As shown in FIG. 16, as the first receiving portion, in addition to the groove-shaped slit 7, for example, a guide portion 9 is formed in the second facing wall portion 5b, and the circuit board 23 is fixed to the guide portion 9. You may do so. Further, as shown in FIGS. 17 and 18, a guide portion 13 as a second receiving portion is formed on the tubular side wall portion 11 of the tubular housing body 3, and the circuit board 23 is fixed to the guide portion 13. You may. As a result, the circuit board 23 can be more firmly fixed in the tubular housing 3.

Further, in order to fix the circuit board 23 and the like and improve heat dissipation, the tubular housing 3 may be filled with resin or the like. Further, a heat radiating mechanism for flowing cooling water, air or the like may be provided inside the tubular housing 3 or inside the second facing wall portion 5b or the like. As shown in FIG. 19, for example, the cooling water heat radiating surface 77 may be provided at the lower part of the tubular housing 3. In this case, the electronic control device 1 is provided with a cooling water inlet 75 and a cooling water outlet 76. The cooling water flowing in from the cooling water inlet 75 exchanges heat with the heat generated in the electronic control device 1 while passing through the cooling water heat dissipation surface 77, and the inside of the electronic control device 1 is cooled. The heat-exchanged cooling water is discharged to the outside of the electronic control device 1 from the cooling water outlet 76. Further, a heat radiating plate 80 (see FIG. 20) for releasing the generated heat may be provided. The heat radiating plate 80 will be described in detail in the second embodiment.

Embodiment 2.
The electronic control device according to the second embodiment will be described. Here, the structure for dissipating heat generated inside the electronic control device will be described more specifically. As shown in FIG. 4 and the like, a plurality of electronic components 31 are mounted on the circuit board 23 arranged in the electronic control device 1. These electronic components 31 generate heat as the electronic control device 1 operates. In order to operate the electronic control device 1 stably, it is necessary to dissipate the generated heat to the outside.

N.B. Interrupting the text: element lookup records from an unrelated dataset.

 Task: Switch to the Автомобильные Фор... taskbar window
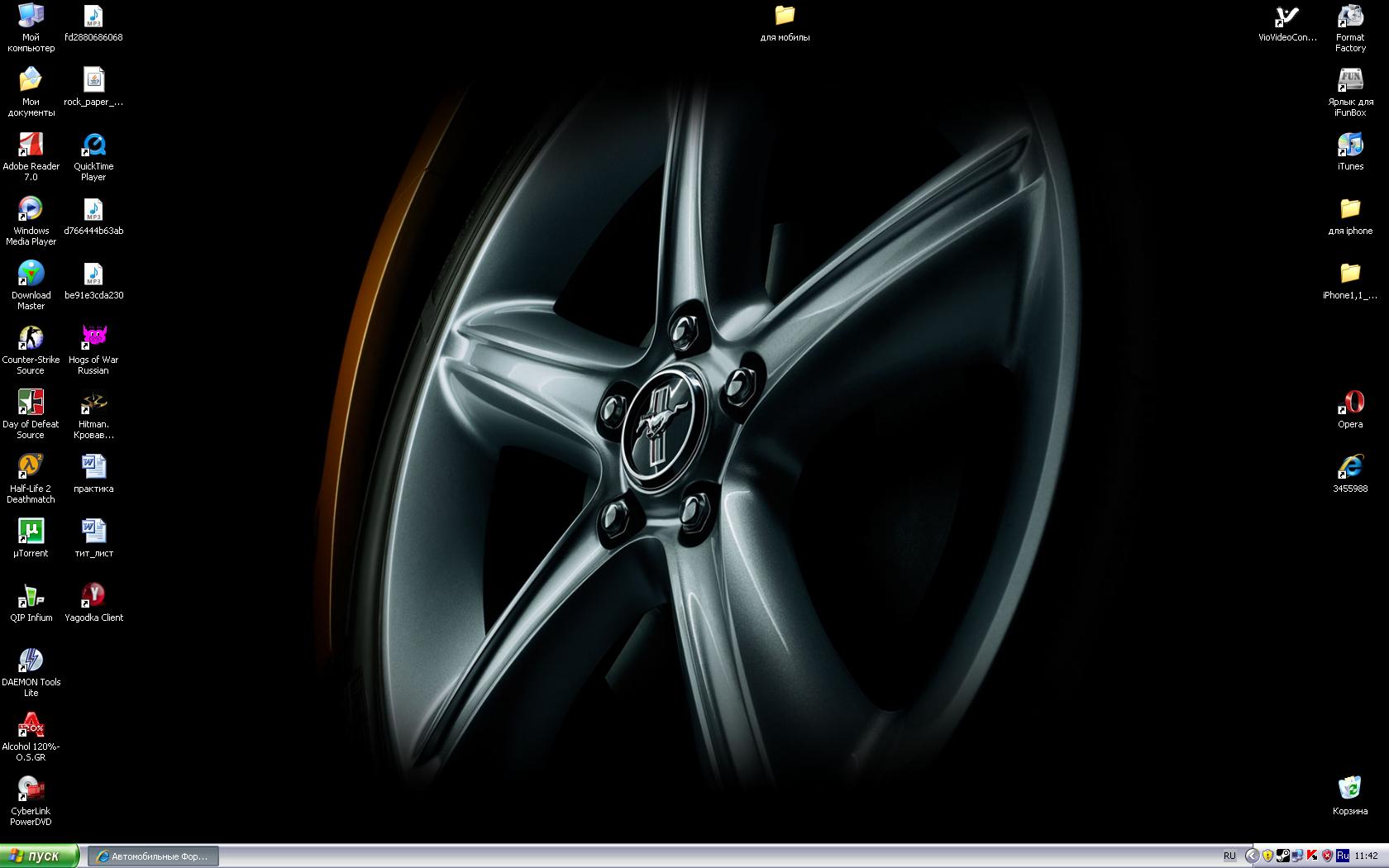pos(154,856)
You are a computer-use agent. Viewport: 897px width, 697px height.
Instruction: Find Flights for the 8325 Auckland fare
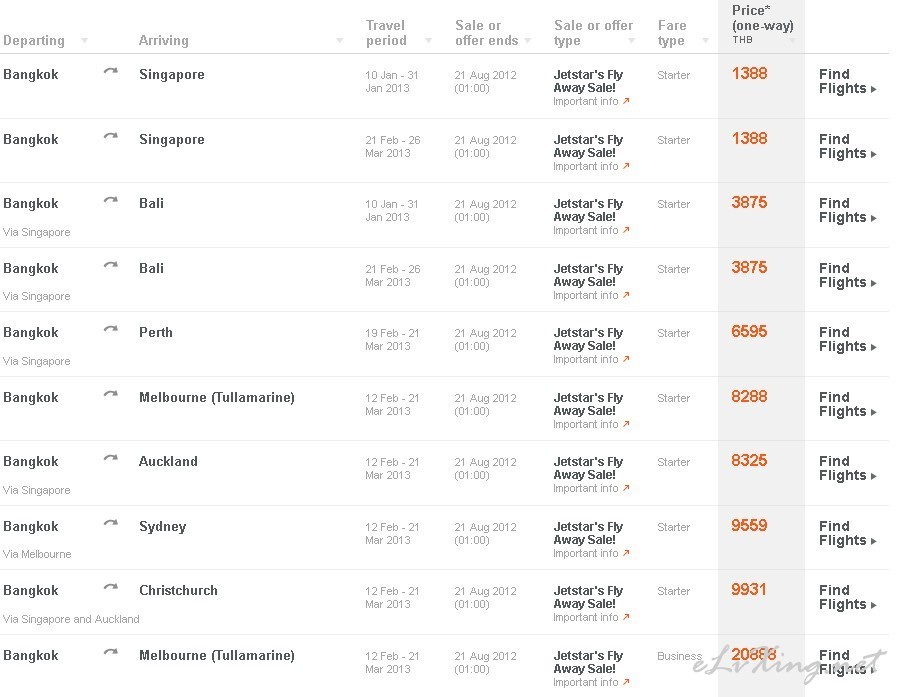847,468
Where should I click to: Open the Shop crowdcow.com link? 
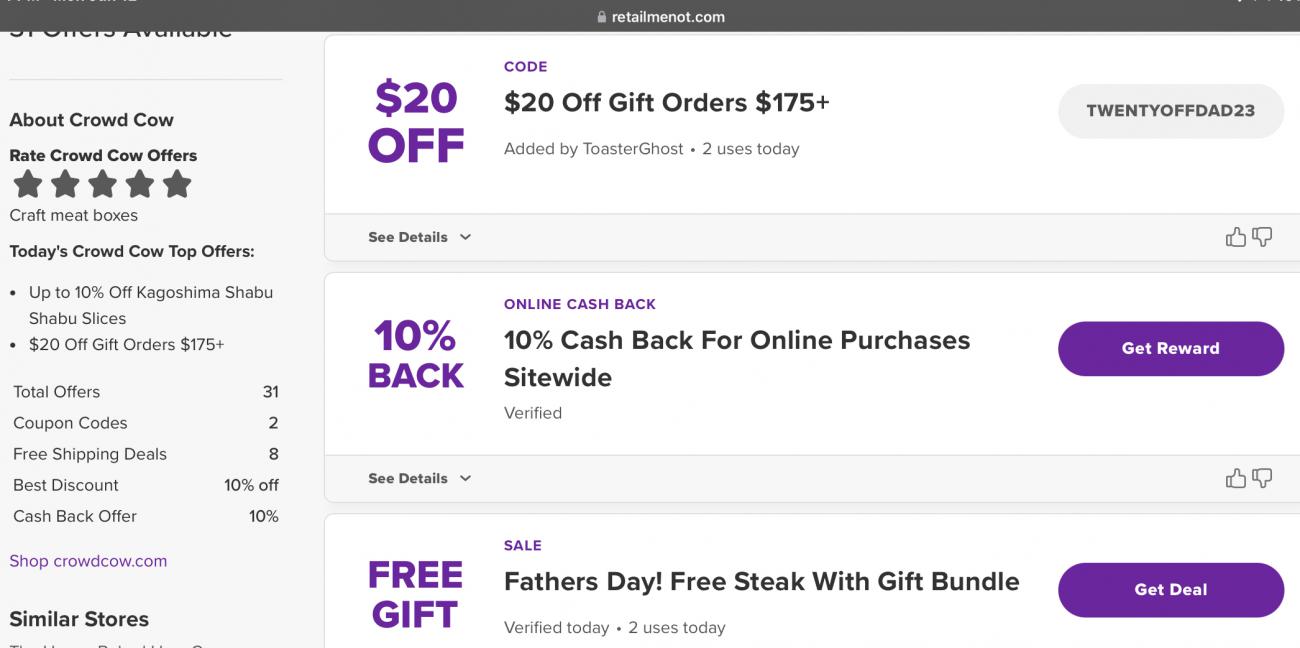click(x=88, y=561)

As shown in FIG. 20, in order to dissipate heat efficiently, it is necessary to stably attach the heat radiating plate 80 to the heat radiating surface of the cooling water heat radiating surface 77. At this time, it is necessary to arrange the heat radiating plate 80 without hindering the arrangement of the wiring cable 35 and the metal bus bar 41 (see FIG. 22 etc.) and as close as possible to the electronic component 31 (see FIG. 22 etc.). ..

As shown in FIG. 21, the heat radiating plate 80 is attached to the fixing metal fitting 25. This mounting structure is the same as the structure in which the circuit board 23 is mounted on the fixing bracket 25. The heat radiating plate 80 is fixed to the tubular housing 3 (second facing wall portion 5b) by fitting the fixing metal fitting 25 into the gap portion 19 (see FIGS. 5 and 6) of the circuit board holding portion 17.

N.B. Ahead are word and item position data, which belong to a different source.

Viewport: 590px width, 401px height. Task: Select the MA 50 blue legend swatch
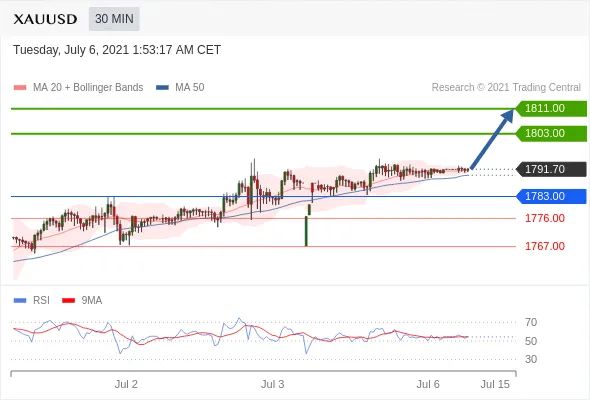162,88
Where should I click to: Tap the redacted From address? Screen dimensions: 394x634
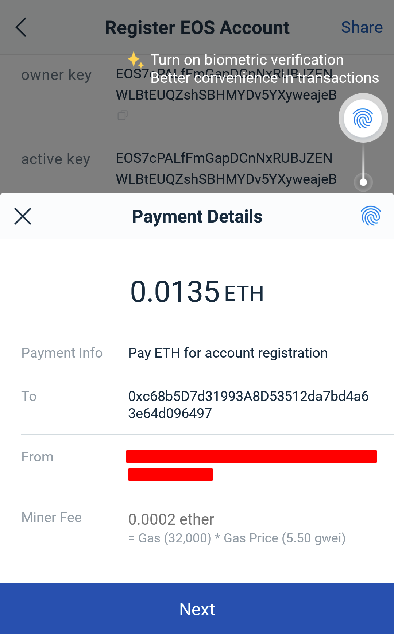[x=251, y=465]
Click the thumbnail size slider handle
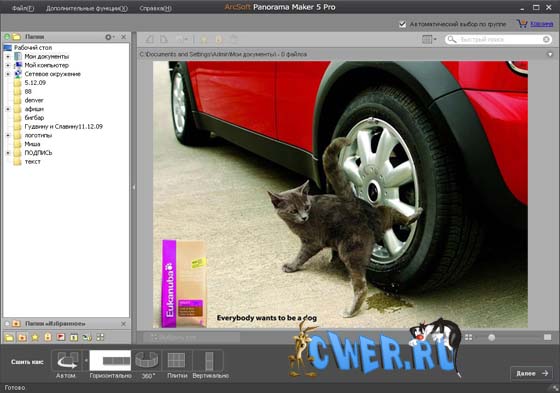Viewport: 560px width, 393px height. coord(492,337)
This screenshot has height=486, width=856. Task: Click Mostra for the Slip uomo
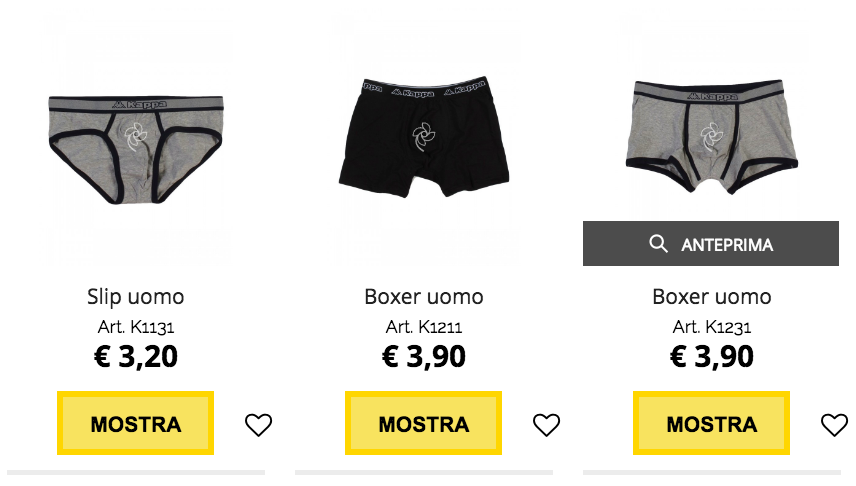pos(135,423)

The heat radiating plate 80 is connected to the fixing metal fitting 25 by the heat radiating plate position fixing portion 90. One end side of the heat radiating plate position fixing portion 90 is connected to, for example, the upper end portion of the heat radiating plate 80. Therefore, a gap is formed between the heat radiating plate 80 and the fixing metal fitting 25 below the heat radiating plate position fixing portion 90. A metal bus bar 41 or the like can be arranged in this gap to electrically connect the circuit boards 23 (see FIG. 6 or the like) at the shortest distance.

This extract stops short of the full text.